My obsession with leeks continue and this Goat Cheese Leek Pizza is a medley of flavors that will rock your pizza loving world. Inspired by the one and only Mozza – it’s INSANE and if you’ve never been – you gotta go!
We all know I’ve put leeks on many things before. It’s made an appearance on pizza, it’s been a constant on the Poppy vegetable rotation, and it’s been in this life altering soup! Today it’s married with bacon, goat cheese, mozzarella, lemon and a bit of red pepper flakes for a combo that is truly out of this world.
We talked a bit about tips and tricks for making the best pizza yesterday, so be sure to reference back on this post if you missed it. And if you want to see the way we form pizza dough to make it perfect every time – check out this video.
What you’ll need:
Bacon Goat Cheese and Leek Pizza
For the Pizza
- 1 pound pizza dough
- 1 small log goat cheese
- 1 large ball fresh mozzarella torn into pieces
- 4-6 slices bacon cooked
- 1 lemon
- red pepper flakes
- sliced scallions, red pepper flakes, and fresh basil leaves to garnish
For the Leek Confit
- 3-4 leeks trimmed, cleaned, and thinly sliced
- 4 cloves garlic thinly sliced
- 1/4 cup olive oil
- 2 teaspoons kosher salt
- 1 teaspoon freshly cracked black pepper
- Heat the olive oil in a large, deep saucepan set over medium heat until the oil shimmers. Add the leeks, season with the salt and pepper, and cook, stirring occasionally, until the edges are beginning to brown, 5 to 7 minutes; be careful not to allow them to burn.
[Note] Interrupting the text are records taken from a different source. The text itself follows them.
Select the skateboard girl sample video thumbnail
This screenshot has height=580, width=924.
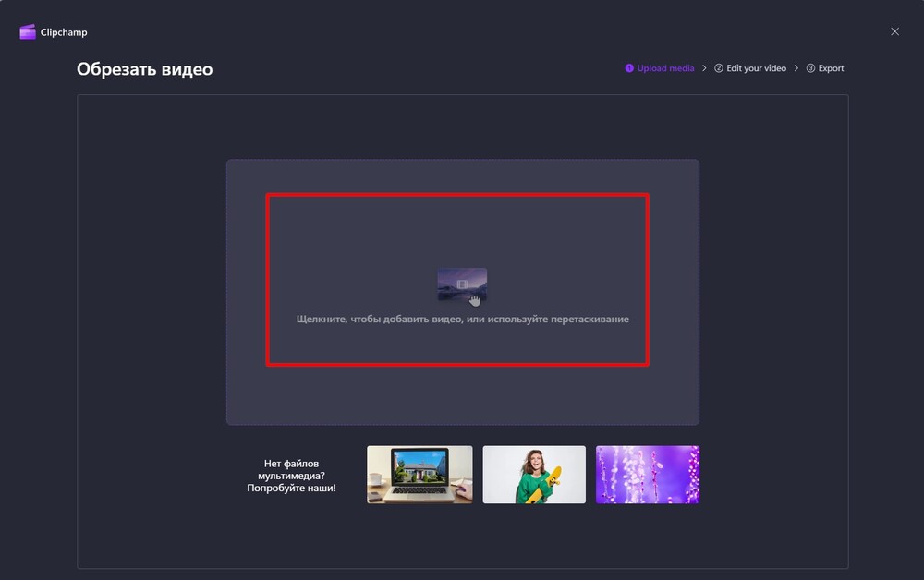pos(533,474)
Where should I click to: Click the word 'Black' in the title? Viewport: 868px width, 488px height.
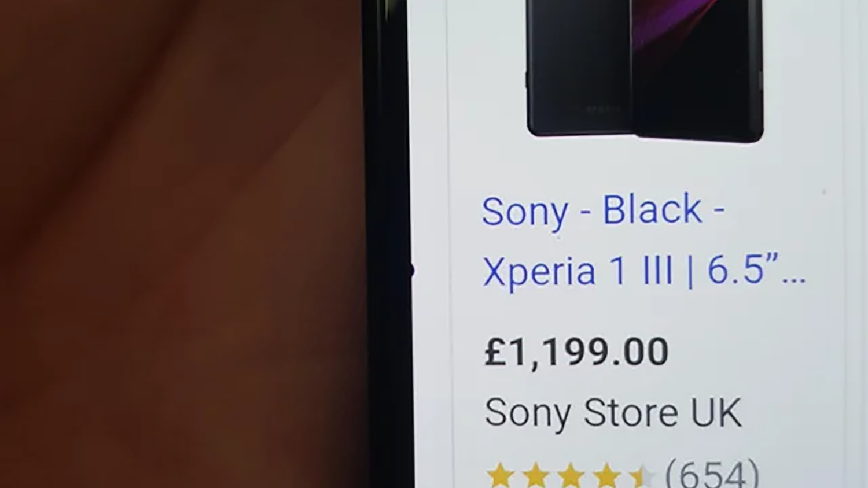[x=652, y=209]
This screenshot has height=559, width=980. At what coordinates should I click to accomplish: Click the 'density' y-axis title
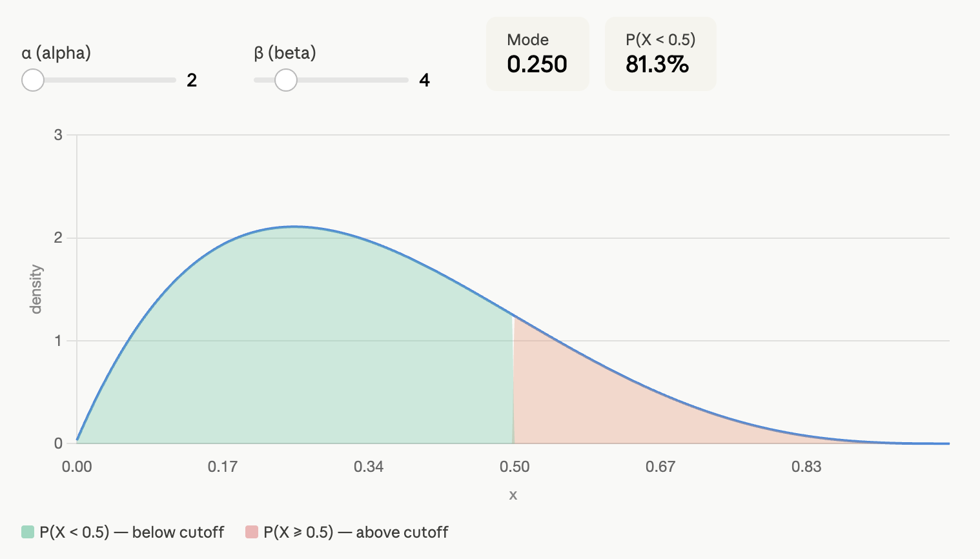click(36, 289)
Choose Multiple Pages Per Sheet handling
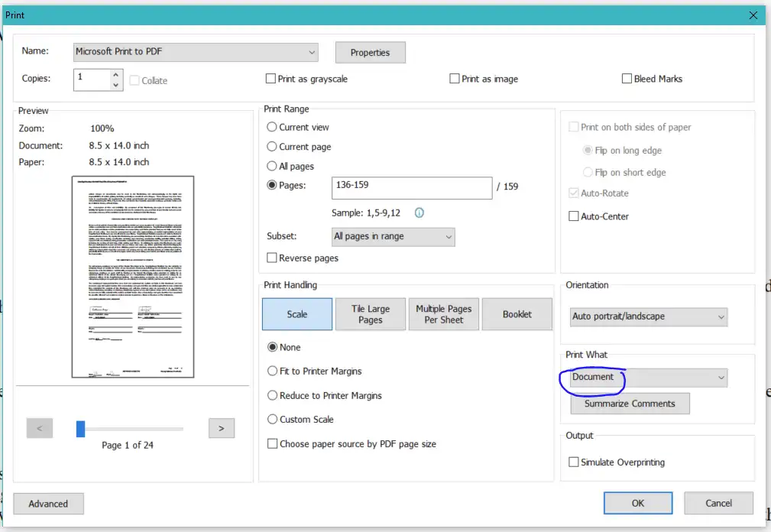 click(x=443, y=313)
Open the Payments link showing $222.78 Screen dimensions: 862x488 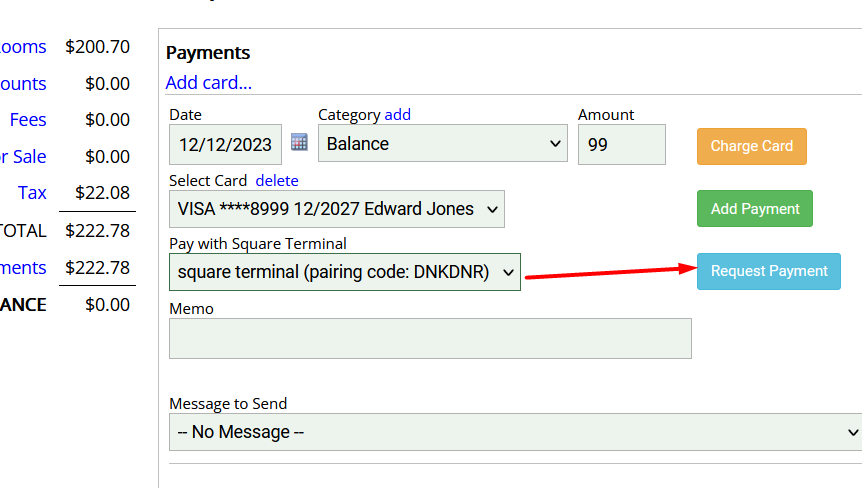pyautogui.click(x=23, y=268)
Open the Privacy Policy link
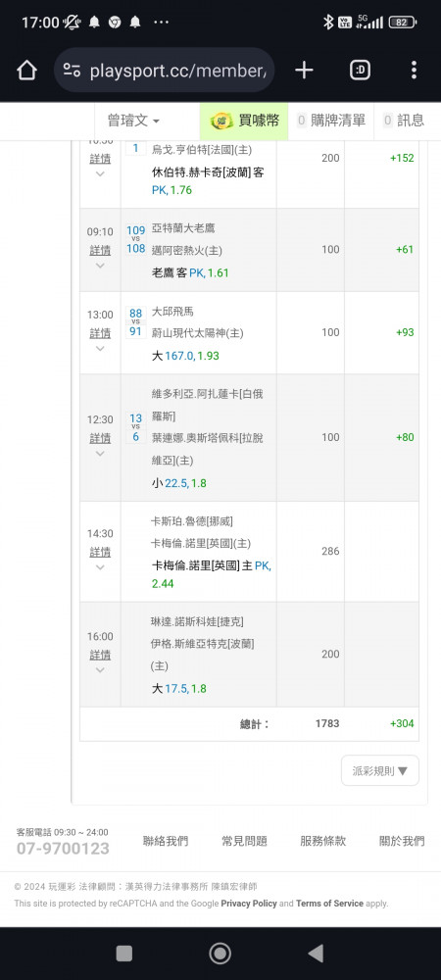Viewport: 441px width, 980px height. coord(249,904)
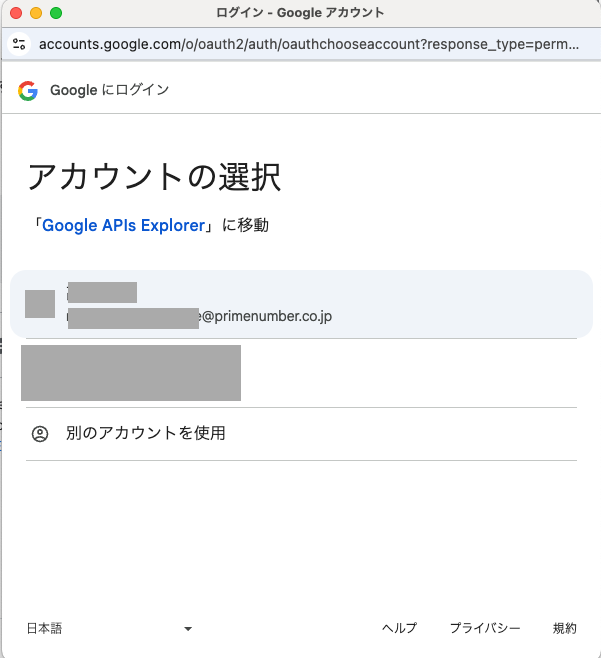601x658 pixels.
Task: Close the login window with red button
Action: (x=16, y=13)
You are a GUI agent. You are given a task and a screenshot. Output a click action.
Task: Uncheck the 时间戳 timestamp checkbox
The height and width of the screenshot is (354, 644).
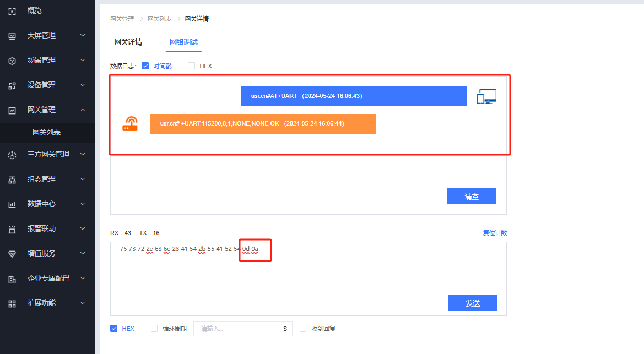click(x=145, y=66)
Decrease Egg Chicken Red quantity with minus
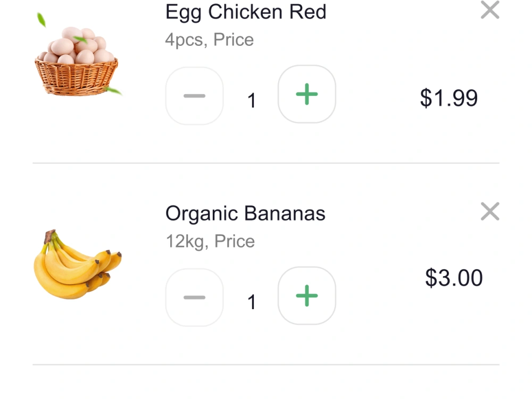This screenshot has height=399, width=532. 194,96
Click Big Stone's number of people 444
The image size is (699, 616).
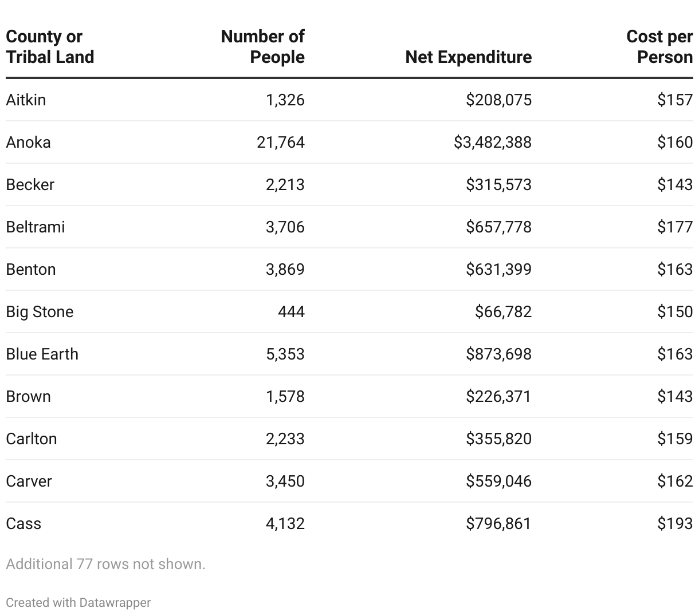pyautogui.click(x=291, y=312)

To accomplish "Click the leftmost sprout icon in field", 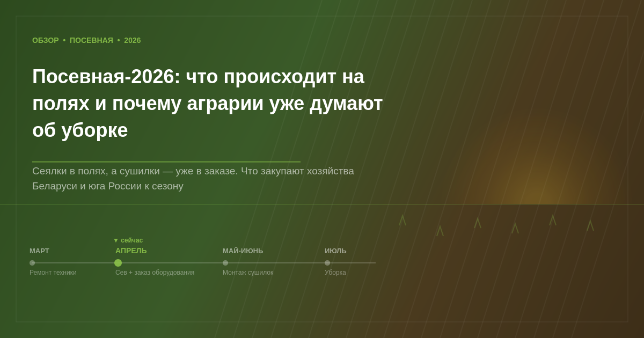I will [x=403, y=220].
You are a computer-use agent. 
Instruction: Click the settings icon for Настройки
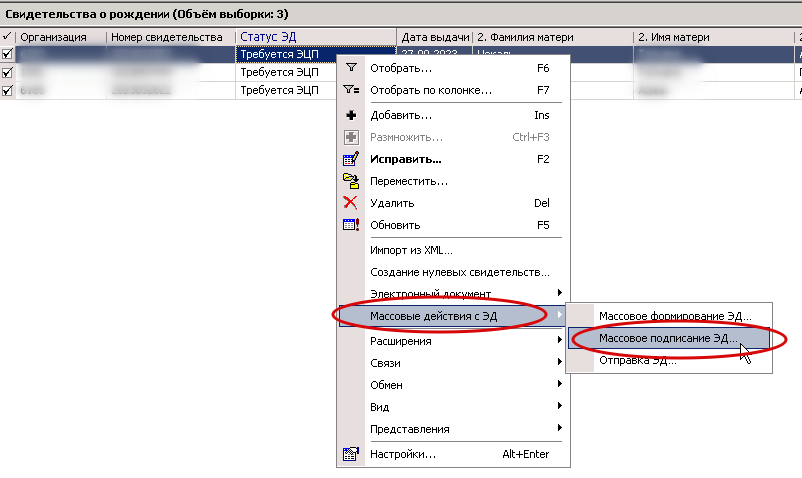click(351, 454)
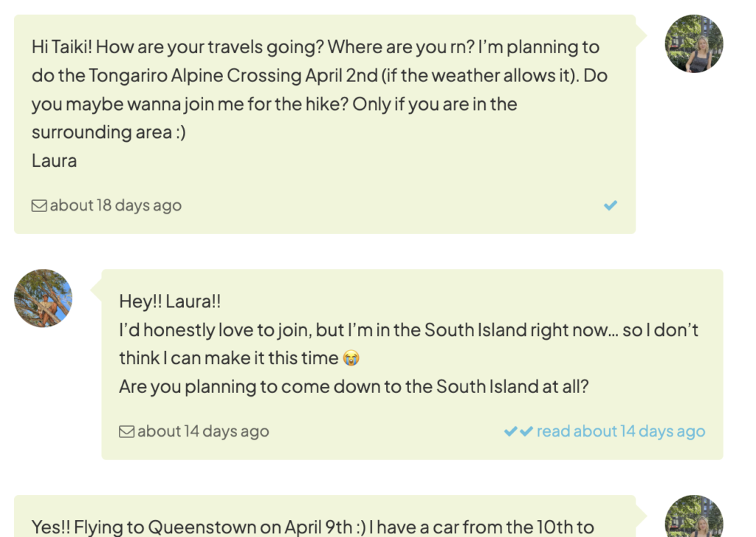Click the "Hi Taiki!" greeting text
756x537 pixels.
[x=61, y=47]
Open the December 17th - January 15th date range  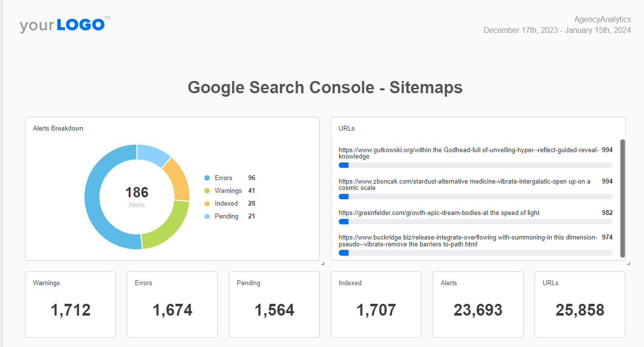point(557,30)
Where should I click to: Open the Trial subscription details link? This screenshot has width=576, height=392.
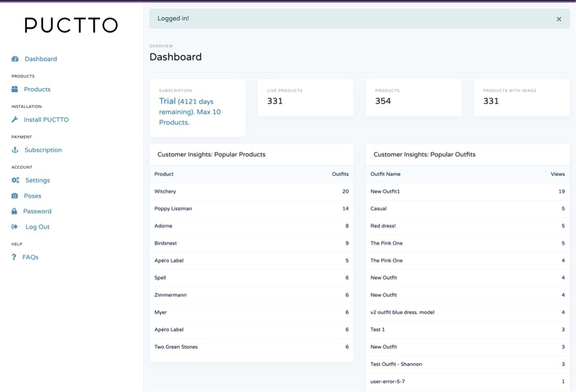(x=190, y=111)
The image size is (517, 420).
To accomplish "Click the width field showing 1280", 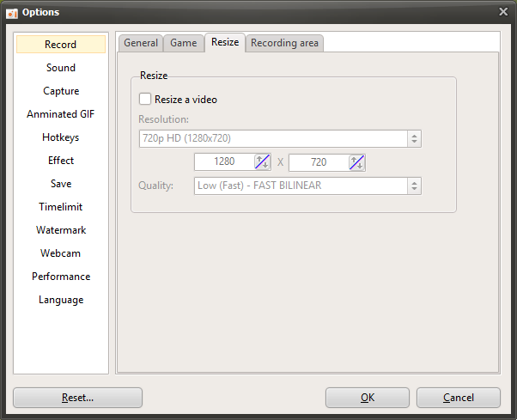I will [224, 162].
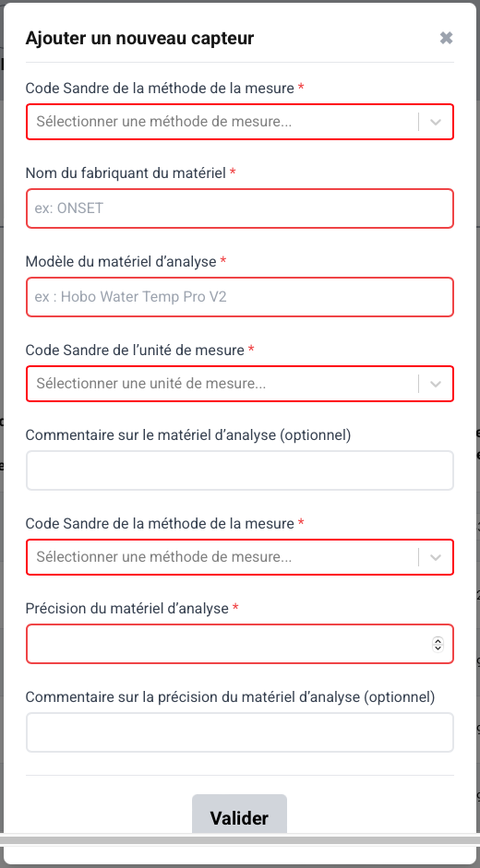Click the chevron of the lower méthode dropdown

(x=436, y=557)
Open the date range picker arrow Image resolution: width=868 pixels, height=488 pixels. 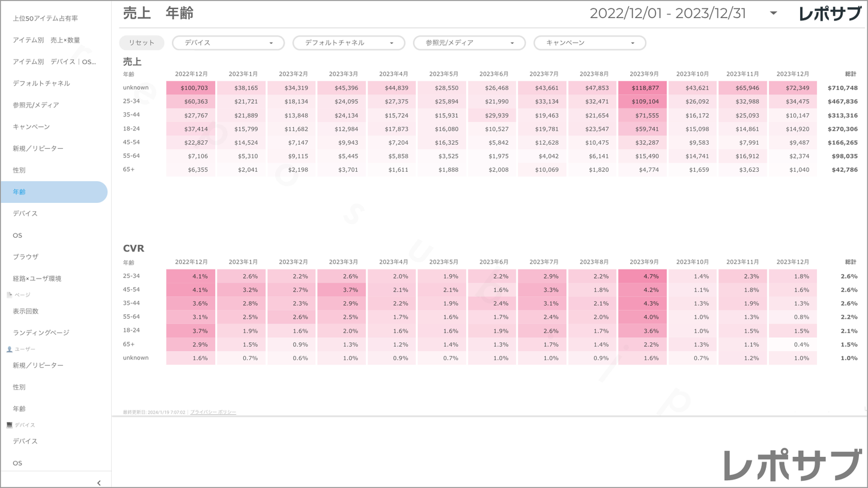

- Reduce the heat to low, cover and cook, stirring occasionally, until leeks are completely softened and somewhat translucent, 28 to 30 minutes. Uncover and reduce the heat to the lowest setting on your stove. Add the garlic. Cook, stirring frequently, until any liquid released by the leeks while cooking has been almost fully absorbed, another 2 to 3 minutes. Transfer to a container and set aside.
- Preheat oven to 475 degrees
- Divide the pizza dough into 2 even pieces. Stretch each piece of dough in a circular motion, then lay them both out on a flat surface and flatten out using a rolling pin. If you have a pizza peel, sprinkle some flour on it and place the stretched out dough on the peel.
- Once your 2 pizza doughs are flat and ready to be heated, use a spoon to spread about 1⁄4 cup of leek confit all around the dough leaving a little bit for the crust.
- Top each pizza with half of the goat cheese, bacon, fresh mozzarella and season with salt, pepper and red pepper flakes. Transfer the pizzas into the oven and bake for 12-13 minutes until the crust is perfect.
- Remove pizza from the oven. Adjust seasoning as needed, add scallions, squeeze lemon juice on top and serve.
Hello!! Beautiful recipe. How long can you “set aside” the leek confit? Overnight in the fridge? Thank you.
Oh for sure!! At least 5 days!
I cheated and made one big pizza with refrigerated dough from Trader Joe’s. This was such a fun group of flavors that I never would’ve come up with on my own. So delicious and so easy!